Common Build Failures and Fixes
| Symptom | Cause | Fix |
|---|---|---|
Dimension too large | Axis range contains very large numbers (e.g., Unix timestamps) | Subtract baseline from data before plotting, or use xtick scale label code |
| Empty plot, no error | CSV column name mismatch | Print \pgfplotstableread to \typeout and verify headers |
| Blurry output in PDF | Using raster image inside TikZ figure | Replace with vector source or use \includegraphics correctly scaled |
| Different spacing in externalized vs inline | \textwidth differs in external job | Pass \pdfpagewidth/\pdfpageheight to external job via \tikzset{external/system call=...} |
pgfplots and beamer clash | beamer redefines environments externalization depends on | Use \tikzexternalize with beamer only after \begin{document} |
| Legend overflow | Auto-placed legend overlaps data | Set legend pos explicitly or use legend to name to place legend outside axis |
Recommendations for Thesis-Scale Documents
Use a shared styles file. Put all \tikzset, \pgfplotsset, and \definecolor definitions in tikzstyles.tex and \input it in the preamble. Do not define styles inline in figures.
Enable externalization early. The cost of retrofitting externalization to 30 finished figures is high. Enable it in the preamble on day one, even if figures are simple at first.
Name every figure file explicitly. Without \tikzsetnextfilename{fig-model-architecture}, pgfplots generates cache filenames based on sequence number. Inserting a new figure before figure 12 renames every subsequent cache file and invalidates the cache from that point forward.
\tikzsetnextfilename{fig-training-curves}
\begin{tikzpicture}
\begin{axis}[...]
...
\end{axis}
\end{tikzpicture}
Keep data files in a data/ subdirectory. Tables of CSV data embedded in LaTeX source are hard to audit and impossible to version-diff meaningfully. Separate data from presentation; your figures become reproducible from raw output files.
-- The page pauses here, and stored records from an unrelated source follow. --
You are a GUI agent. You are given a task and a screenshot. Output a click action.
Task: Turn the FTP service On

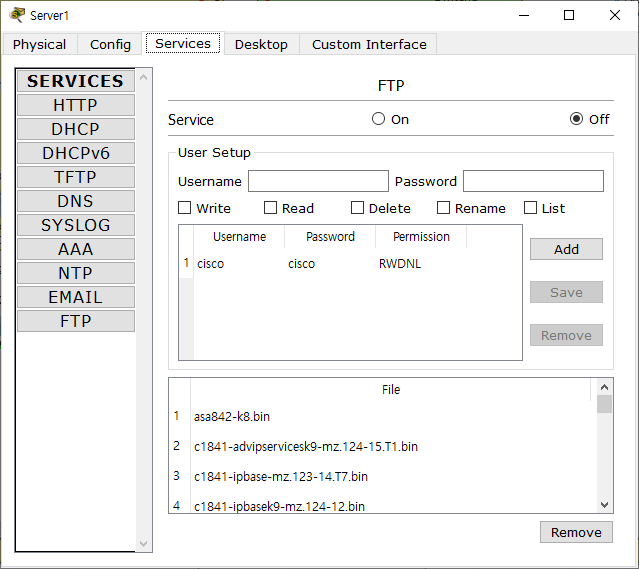pos(378,119)
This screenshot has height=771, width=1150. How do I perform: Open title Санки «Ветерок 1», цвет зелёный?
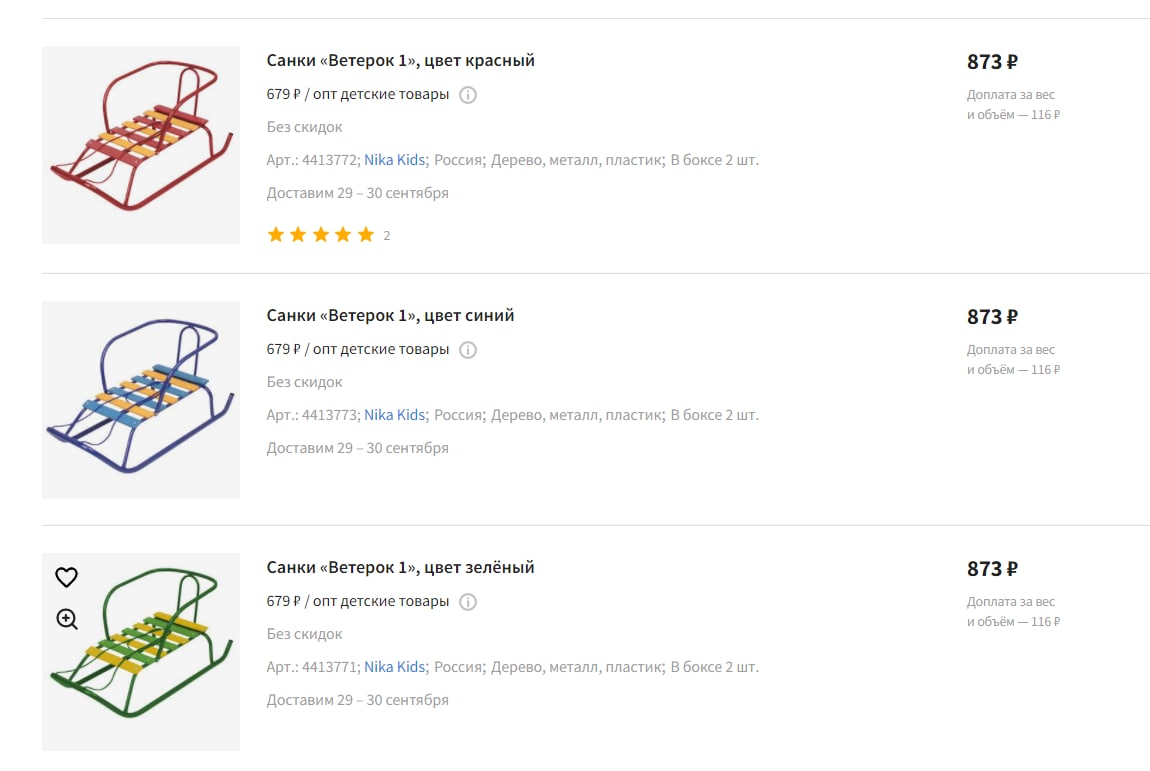click(400, 567)
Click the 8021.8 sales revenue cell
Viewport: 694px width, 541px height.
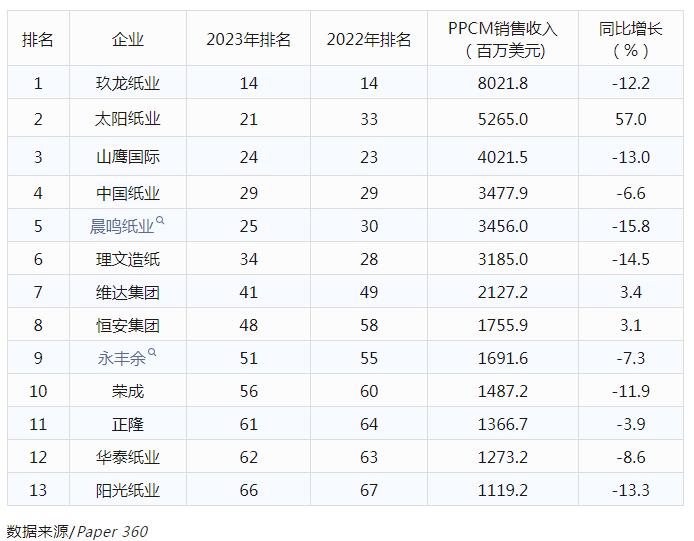tap(503, 83)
Test colour accessibility. The default pgfplots colour cycle is not accessible to readers with colour vision deficiency. Use the IBM accessible colour palette (#648FFF, #785EF0, #DC267F, #FE6100, #FFB000) or the Paul Tol palettes, which are designed specifically for scientific figures.
The investment in setting up a proper TikZ and pgfplots style architecture pays off around figure ten. Before that it feels like overhead. After that, changing a font size or colour scheme across an entire paper’s worth of figures takes thirty seconds instead of a morning.